◆ What is being asked
All that is needed is a count of the lines in this data that contain the word "title".

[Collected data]
___

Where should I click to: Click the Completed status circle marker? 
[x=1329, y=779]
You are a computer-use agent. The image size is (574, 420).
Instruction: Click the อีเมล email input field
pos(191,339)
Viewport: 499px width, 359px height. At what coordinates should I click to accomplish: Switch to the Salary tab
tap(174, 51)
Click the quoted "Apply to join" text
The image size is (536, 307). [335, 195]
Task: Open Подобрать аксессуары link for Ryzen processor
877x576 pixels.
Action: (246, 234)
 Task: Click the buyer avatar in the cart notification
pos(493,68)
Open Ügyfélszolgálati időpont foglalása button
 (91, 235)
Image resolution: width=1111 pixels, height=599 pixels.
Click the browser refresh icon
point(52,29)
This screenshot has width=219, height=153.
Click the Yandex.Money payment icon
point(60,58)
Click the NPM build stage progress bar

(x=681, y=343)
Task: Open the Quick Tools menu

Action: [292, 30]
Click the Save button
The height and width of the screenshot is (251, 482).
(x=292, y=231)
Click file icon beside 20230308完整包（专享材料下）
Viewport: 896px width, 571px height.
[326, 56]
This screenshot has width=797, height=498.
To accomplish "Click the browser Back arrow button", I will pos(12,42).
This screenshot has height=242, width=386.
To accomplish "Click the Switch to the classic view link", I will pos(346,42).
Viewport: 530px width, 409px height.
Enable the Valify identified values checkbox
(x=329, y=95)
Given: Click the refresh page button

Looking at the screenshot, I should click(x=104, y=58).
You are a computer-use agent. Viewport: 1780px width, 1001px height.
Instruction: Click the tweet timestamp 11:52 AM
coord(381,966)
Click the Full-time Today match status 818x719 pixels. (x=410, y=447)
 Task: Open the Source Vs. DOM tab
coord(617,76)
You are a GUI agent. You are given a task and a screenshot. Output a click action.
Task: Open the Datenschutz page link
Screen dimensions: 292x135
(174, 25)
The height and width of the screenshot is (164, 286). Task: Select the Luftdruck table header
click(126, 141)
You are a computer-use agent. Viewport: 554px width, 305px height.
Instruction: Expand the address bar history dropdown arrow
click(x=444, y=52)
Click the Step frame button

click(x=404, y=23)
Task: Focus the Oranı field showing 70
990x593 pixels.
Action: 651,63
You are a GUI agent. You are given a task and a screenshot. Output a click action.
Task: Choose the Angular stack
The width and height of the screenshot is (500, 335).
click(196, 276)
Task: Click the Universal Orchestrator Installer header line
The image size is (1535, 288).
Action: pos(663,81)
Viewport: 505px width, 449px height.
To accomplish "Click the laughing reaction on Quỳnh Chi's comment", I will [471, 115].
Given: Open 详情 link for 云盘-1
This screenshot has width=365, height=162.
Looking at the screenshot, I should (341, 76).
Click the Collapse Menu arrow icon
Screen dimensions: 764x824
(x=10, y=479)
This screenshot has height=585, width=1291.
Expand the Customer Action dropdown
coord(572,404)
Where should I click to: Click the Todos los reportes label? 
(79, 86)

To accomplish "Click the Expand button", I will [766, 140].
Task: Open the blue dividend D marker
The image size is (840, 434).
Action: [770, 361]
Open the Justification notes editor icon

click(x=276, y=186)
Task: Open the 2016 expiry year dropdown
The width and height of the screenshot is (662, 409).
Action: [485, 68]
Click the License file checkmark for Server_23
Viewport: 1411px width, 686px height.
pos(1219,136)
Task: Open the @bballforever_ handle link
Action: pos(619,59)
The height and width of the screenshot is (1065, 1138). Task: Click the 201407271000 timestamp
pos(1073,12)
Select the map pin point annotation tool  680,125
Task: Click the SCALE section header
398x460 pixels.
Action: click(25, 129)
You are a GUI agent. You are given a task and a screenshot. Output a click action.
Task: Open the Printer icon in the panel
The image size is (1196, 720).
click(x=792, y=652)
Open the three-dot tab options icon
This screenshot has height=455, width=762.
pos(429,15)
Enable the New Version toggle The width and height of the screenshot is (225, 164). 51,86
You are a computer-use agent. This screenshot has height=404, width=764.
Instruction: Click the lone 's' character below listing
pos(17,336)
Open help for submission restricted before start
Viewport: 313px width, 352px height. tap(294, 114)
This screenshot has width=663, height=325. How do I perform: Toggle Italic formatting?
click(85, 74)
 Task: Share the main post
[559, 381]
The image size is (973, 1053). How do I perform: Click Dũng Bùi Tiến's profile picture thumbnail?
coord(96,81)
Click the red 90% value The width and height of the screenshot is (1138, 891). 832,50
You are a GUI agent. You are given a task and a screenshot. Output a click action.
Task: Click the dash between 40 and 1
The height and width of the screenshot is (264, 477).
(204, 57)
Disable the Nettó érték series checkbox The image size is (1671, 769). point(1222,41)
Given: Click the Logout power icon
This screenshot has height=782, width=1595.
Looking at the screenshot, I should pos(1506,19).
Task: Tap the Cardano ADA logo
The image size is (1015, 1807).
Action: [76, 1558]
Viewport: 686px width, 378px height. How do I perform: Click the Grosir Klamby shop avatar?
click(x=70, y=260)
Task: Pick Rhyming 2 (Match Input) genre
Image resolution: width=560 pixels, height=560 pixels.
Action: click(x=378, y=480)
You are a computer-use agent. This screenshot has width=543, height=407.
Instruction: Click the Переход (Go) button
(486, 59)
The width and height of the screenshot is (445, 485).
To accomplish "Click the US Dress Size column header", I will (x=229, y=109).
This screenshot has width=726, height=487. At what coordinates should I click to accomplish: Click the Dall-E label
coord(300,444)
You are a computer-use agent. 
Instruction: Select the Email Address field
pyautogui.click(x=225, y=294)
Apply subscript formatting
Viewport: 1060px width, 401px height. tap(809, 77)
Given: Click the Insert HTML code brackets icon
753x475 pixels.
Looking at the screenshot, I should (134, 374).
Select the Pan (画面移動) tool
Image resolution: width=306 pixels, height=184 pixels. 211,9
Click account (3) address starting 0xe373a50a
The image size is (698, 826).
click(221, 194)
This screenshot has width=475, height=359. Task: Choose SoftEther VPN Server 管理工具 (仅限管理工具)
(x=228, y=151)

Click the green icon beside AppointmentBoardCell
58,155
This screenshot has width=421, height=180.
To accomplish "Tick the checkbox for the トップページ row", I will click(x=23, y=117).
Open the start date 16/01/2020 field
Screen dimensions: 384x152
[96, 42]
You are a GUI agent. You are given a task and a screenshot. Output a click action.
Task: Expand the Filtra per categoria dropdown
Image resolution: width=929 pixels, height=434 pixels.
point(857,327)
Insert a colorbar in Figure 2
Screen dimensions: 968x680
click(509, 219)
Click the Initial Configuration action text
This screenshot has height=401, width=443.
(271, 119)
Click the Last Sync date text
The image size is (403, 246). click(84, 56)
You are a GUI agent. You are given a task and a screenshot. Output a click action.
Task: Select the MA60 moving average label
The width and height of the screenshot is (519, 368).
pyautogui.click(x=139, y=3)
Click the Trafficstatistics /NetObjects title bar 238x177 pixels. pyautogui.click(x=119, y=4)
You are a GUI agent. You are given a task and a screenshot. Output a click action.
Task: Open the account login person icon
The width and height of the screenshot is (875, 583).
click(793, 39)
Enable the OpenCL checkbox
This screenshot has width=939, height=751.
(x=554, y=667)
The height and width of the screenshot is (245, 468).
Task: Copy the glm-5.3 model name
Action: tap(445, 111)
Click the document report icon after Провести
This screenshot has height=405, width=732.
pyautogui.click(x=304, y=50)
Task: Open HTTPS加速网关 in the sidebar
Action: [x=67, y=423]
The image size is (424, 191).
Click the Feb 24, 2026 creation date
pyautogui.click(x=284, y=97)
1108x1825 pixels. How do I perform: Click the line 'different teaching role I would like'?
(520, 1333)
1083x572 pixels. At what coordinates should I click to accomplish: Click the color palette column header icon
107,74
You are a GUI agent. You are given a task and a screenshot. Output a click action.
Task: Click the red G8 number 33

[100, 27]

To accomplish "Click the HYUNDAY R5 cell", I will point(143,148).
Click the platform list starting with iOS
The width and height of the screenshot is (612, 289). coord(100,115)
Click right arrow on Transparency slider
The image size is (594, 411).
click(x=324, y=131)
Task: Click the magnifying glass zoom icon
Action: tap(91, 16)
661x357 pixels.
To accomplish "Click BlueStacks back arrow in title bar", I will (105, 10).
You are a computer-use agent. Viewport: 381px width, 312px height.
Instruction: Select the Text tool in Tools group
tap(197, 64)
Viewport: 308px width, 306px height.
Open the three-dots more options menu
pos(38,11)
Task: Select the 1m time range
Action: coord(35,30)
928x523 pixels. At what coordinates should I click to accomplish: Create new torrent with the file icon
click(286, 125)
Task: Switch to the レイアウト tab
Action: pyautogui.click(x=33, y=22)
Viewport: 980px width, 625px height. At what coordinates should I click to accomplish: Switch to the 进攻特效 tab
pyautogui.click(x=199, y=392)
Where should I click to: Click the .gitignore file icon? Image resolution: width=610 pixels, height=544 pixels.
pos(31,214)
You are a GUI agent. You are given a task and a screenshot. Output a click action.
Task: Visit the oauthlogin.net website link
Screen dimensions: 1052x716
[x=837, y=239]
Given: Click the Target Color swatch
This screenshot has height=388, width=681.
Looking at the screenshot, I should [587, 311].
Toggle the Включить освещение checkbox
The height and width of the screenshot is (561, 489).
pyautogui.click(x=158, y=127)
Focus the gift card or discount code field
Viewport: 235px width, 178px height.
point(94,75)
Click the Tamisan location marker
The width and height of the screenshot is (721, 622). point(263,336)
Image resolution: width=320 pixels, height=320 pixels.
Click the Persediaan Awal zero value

___

◆ Exercise response
2